Wie weiter in Rüsselsheim?

Martin Sperber-Tertsunen

30.09.2013 Rüsselsheim - wie geht es weiter für die Kolleginnen und Kollegen? Ist Rüsselsheim überall? Martin Sperber-Tertsunen von der IG Metall vor Ort darüber, wie es aussieht und was zu tun ist.

Wie bewertest du das Ergebnis der Auseinandersetzung um den Standort Rüsselsheim?

Martin Sperber-Tertsunen: Durchwachsen. Wir haben keinen Interessensausgleich hinbekommen, sondern nur einen Sozialplan. Dieser Sozialplan ist zwar für einen Sozialplan ganz gut, aber wir haben verloren - der Standort wird geschlossen: Unser Ziel war möglichst viele Arbeitsplätze in Rüsselheim zu halten. Die Arbeitsplätze gehen jetzt aber zum 31. Oktober und 31. Januar 2014 weg.

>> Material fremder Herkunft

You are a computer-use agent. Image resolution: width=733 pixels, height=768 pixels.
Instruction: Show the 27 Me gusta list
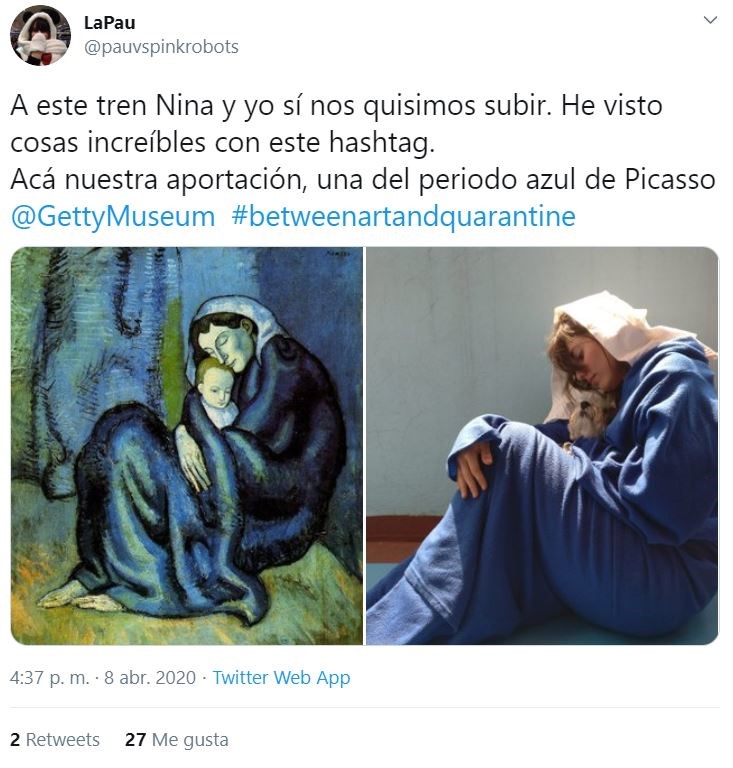click(177, 740)
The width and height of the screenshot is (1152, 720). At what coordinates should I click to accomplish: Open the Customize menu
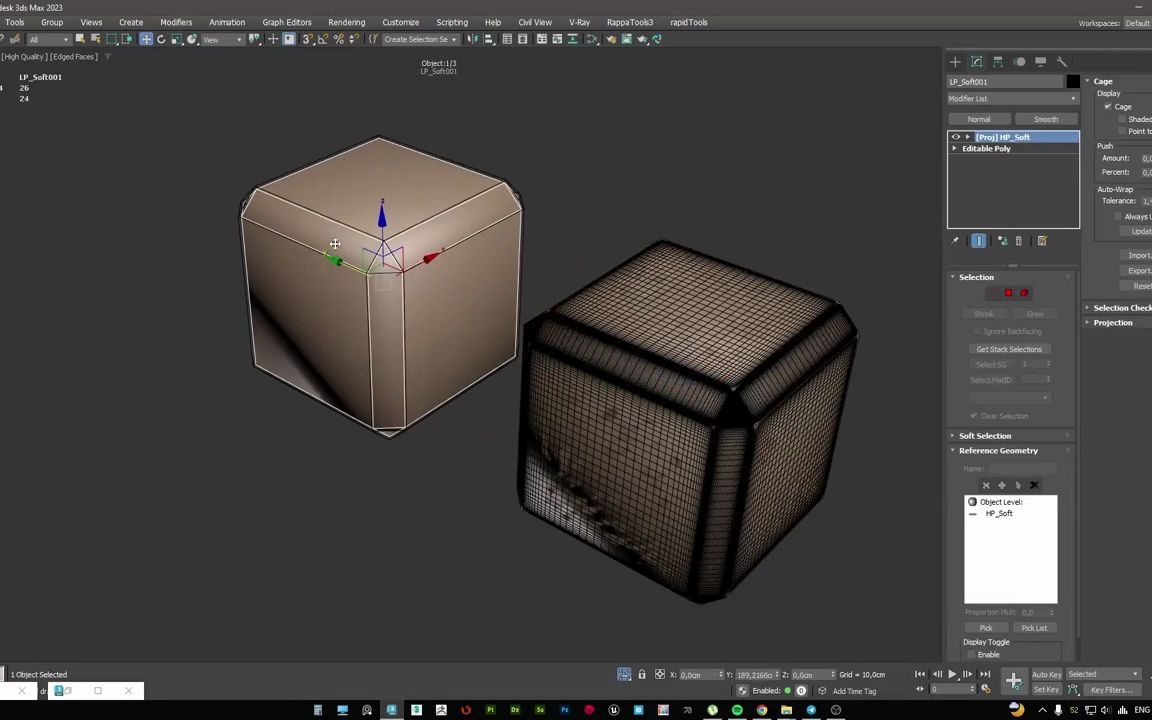tap(400, 22)
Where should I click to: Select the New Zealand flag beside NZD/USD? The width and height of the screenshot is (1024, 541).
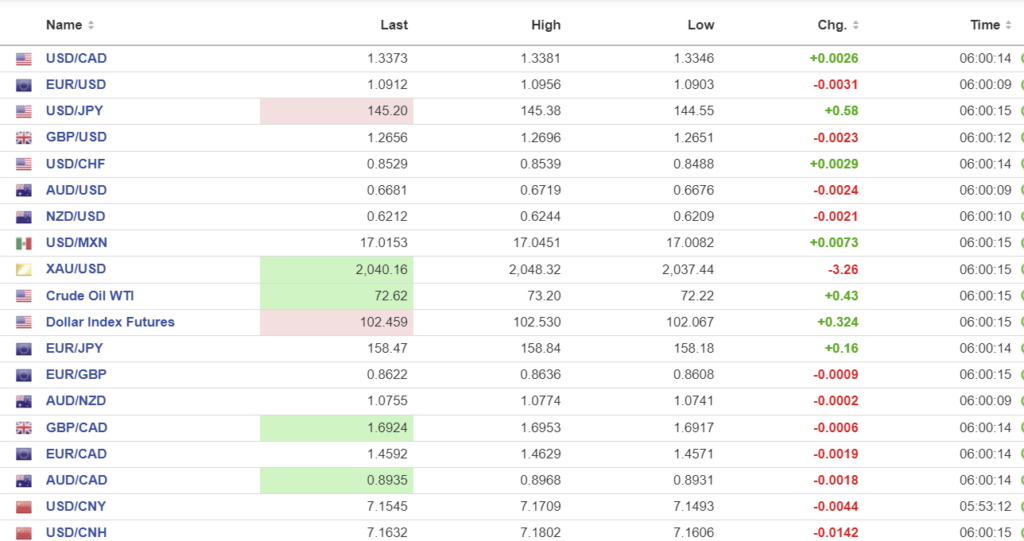click(x=24, y=217)
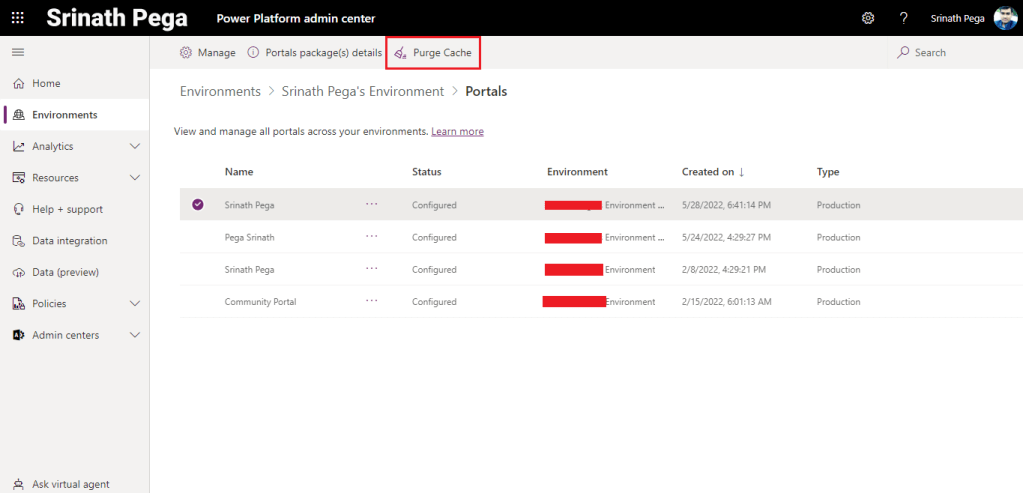Collapse the navigation hamburger menu
Viewport: 1023px width, 493px height.
pos(18,52)
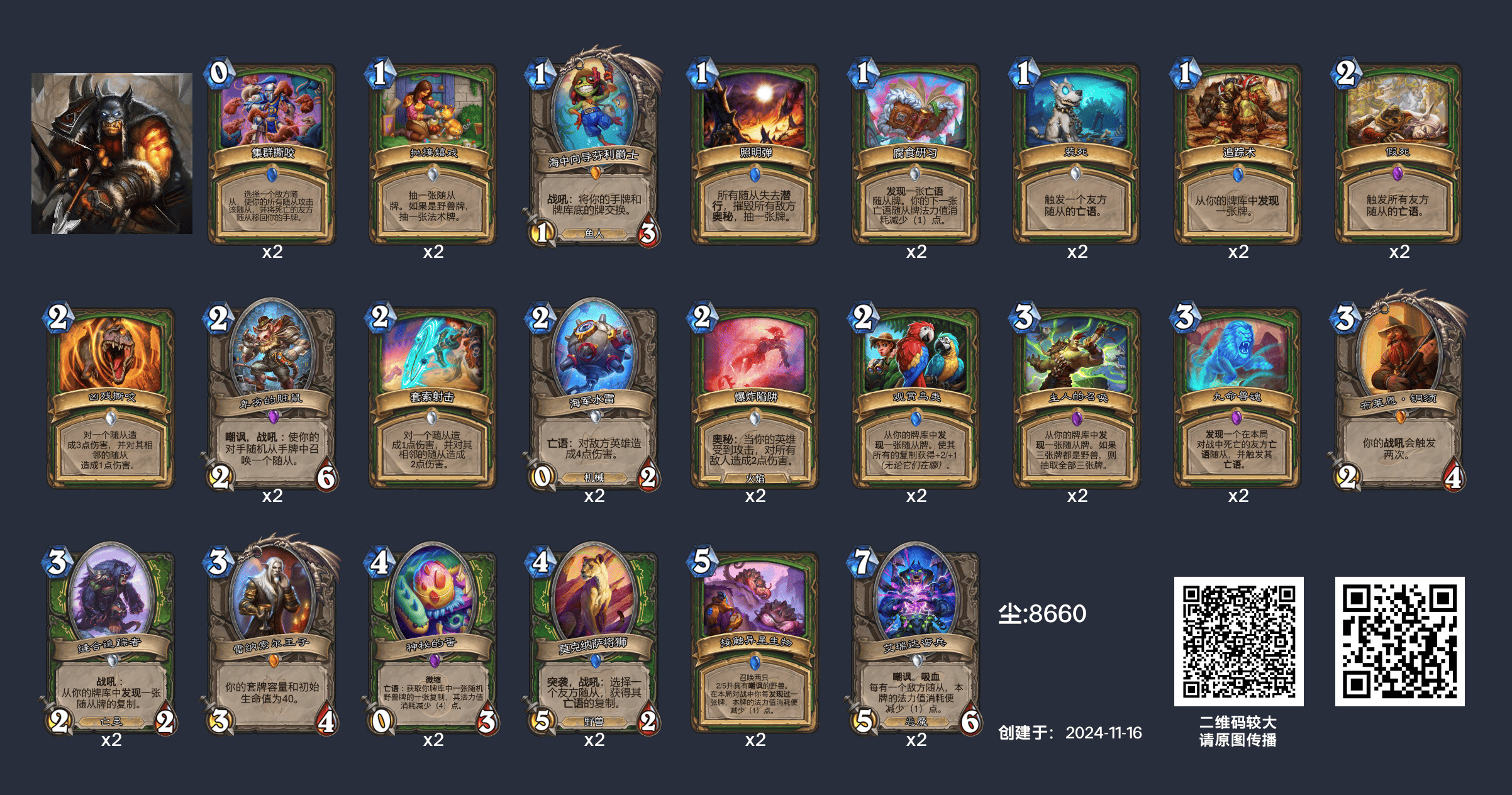
Task: Click the dense left QR code
Action: click(1238, 641)
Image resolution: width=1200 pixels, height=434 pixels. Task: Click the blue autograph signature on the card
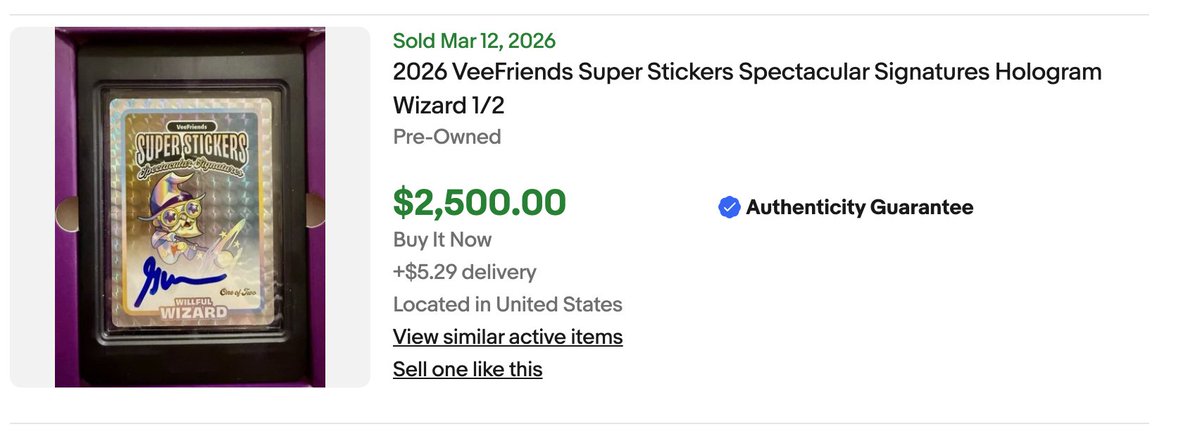[158, 275]
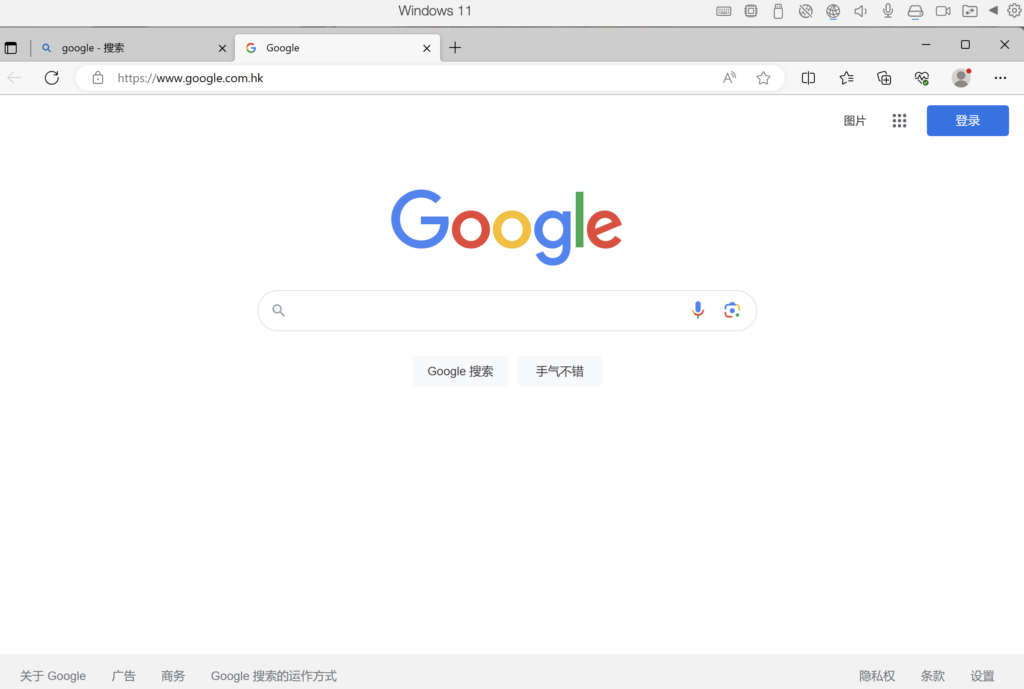The height and width of the screenshot is (689, 1024).
Task: Open Browser essentials heart icon
Action: 921,78
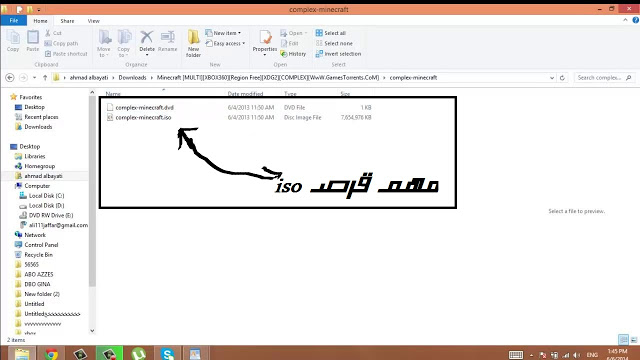Click the Rename icon in the Organize group
The image size is (640, 360).
tap(167, 41)
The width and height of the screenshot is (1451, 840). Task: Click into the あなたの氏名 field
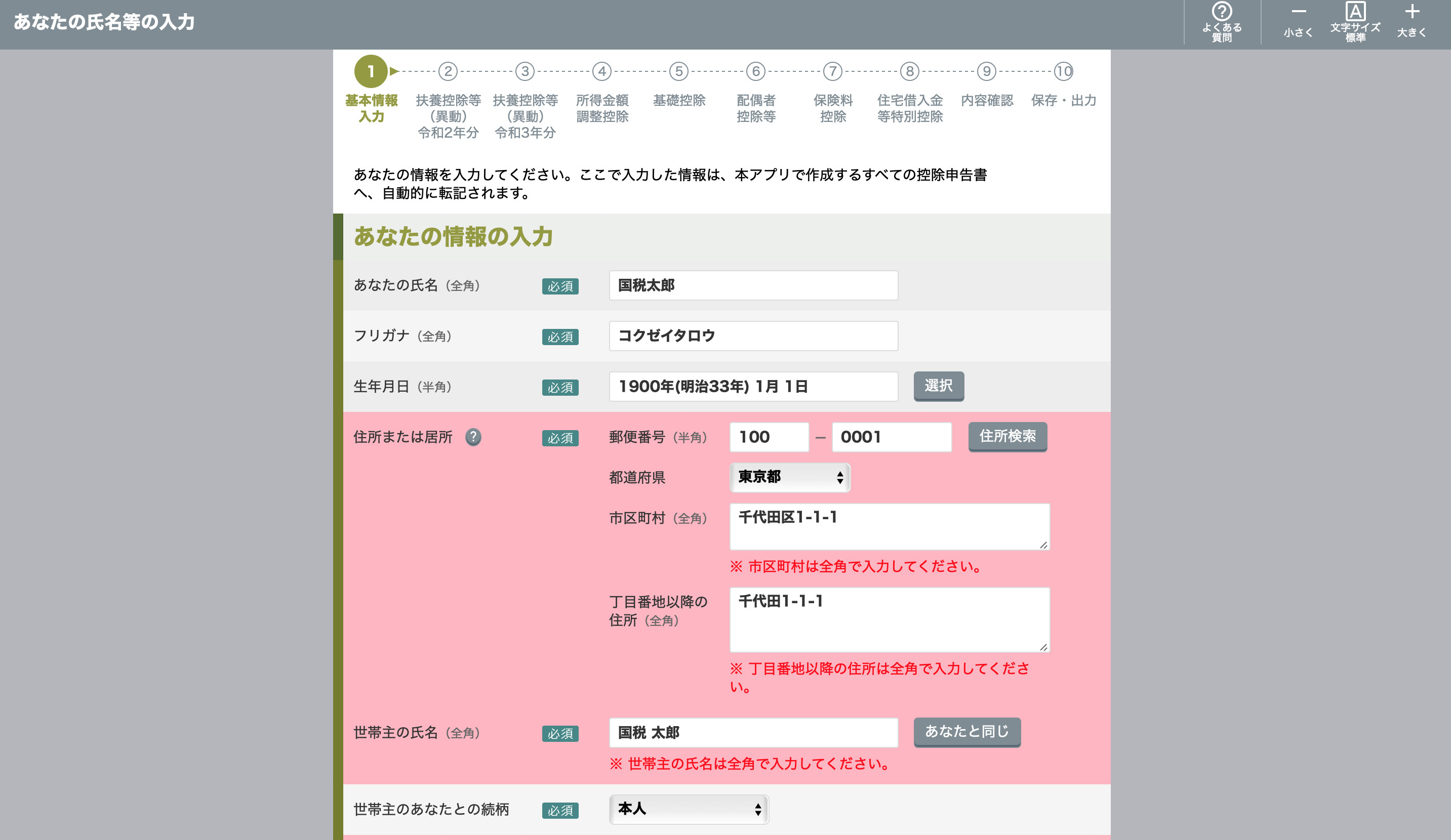[x=753, y=285]
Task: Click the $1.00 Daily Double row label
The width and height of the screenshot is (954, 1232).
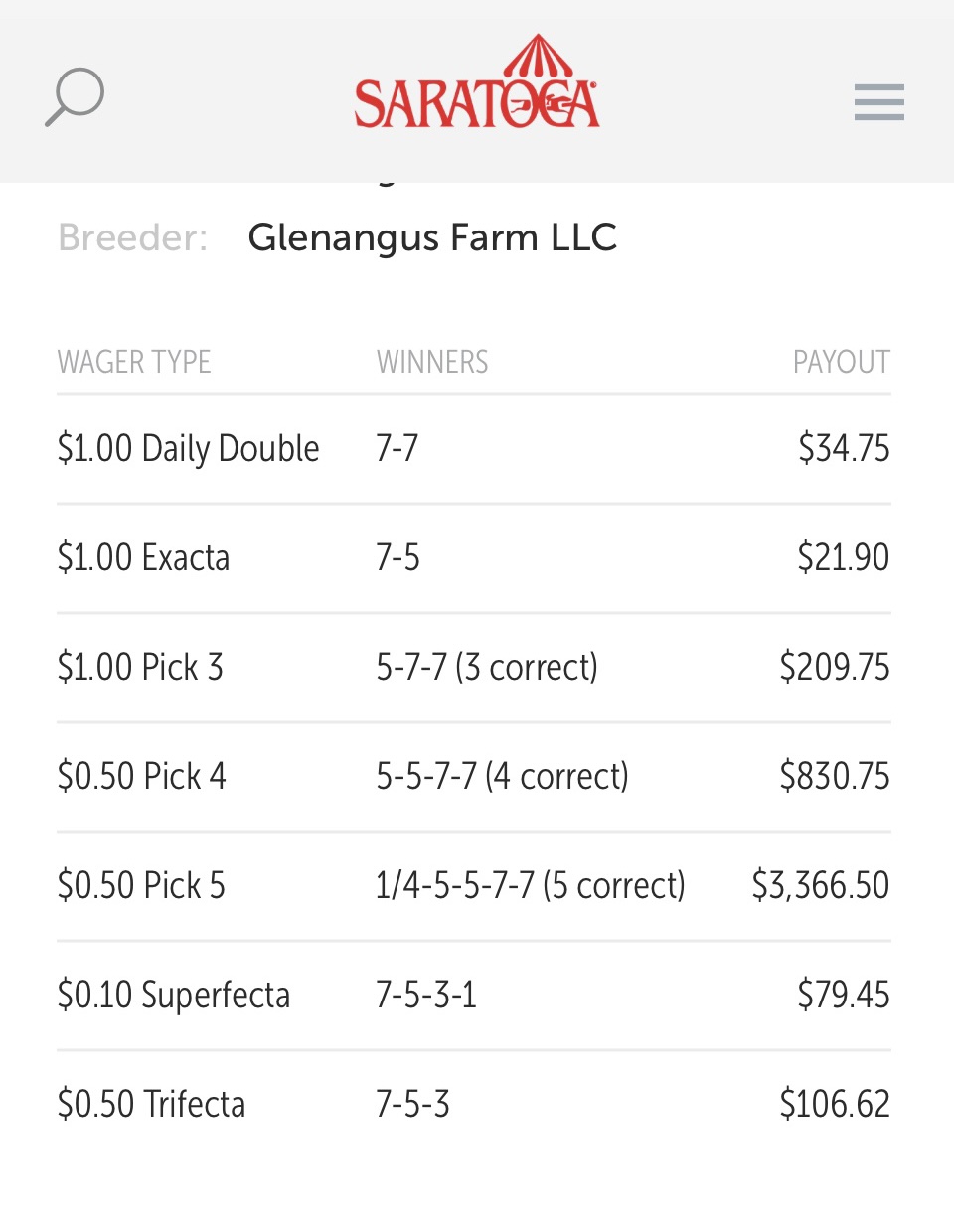Action: (189, 449)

Mit welchen Fragen kommen die Kolleginnen und Kollegen von HP nun auf dich zu? Für sie muss es ja weitergehen.

Martin Sperber-Tertsunen: Vor allem diskutieren wir die individuellen Möglichkeiten und Folgen. In der Zeit als die Kolleginnen und Kollegen die "Angebote" des Arbeitgebers erhalten hatten, haben wir auch vor Ort Beratungen angeboten, die sehr gut angenommen wurden, mit Fragen wie: Soll ich in die Transfer- und Qualifizierungsgesellschaft gehen? Soll ich einen Aufhebungsvertrag mit Abfindung unterschreiben? Wie sind die Chancen einer Kündigungsschutzklage? Und dann die schwierigeren Fälle, zum Beispiel wenn jemand in Elternzeit war. Die Arbeitszeugnisse überprüfen wir natürlich. Da gab es schon viel zu tun.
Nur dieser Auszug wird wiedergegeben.